* Exercise prompt: Skip the images and repeat every entry word for word.

* Collected data entries:
++++++
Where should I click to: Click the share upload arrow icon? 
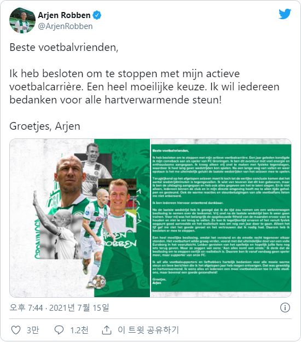107,330

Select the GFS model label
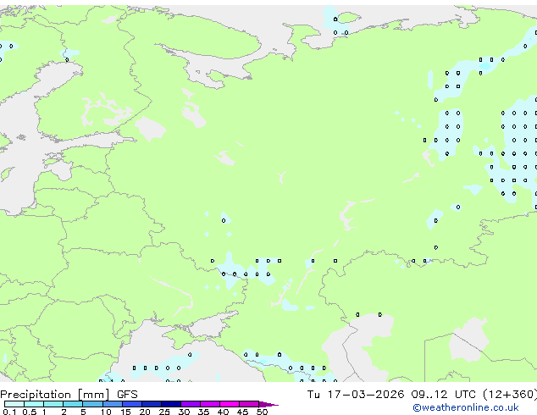(127, 394)
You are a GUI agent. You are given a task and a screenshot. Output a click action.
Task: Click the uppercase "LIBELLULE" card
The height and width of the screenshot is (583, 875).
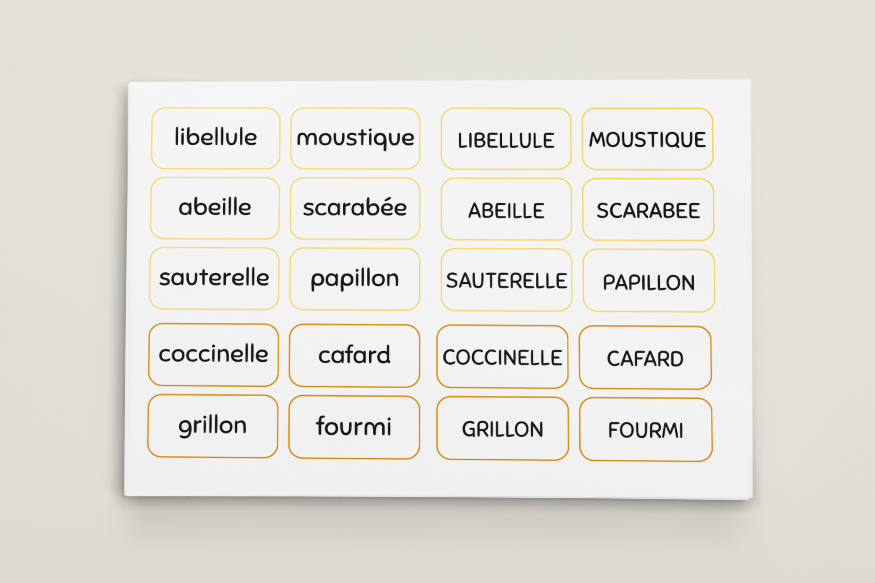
++++++
* Response:
Where should I click to: Click the share upload arrow icon? 
107,330

Select the GFS model label
(127, 394)
You are a GUI agent. You are given a task and a screenshot. Output a click action.
Task: Click the uppercase "LIBELLULE" card
The height and width of the screenshot is (583, 875).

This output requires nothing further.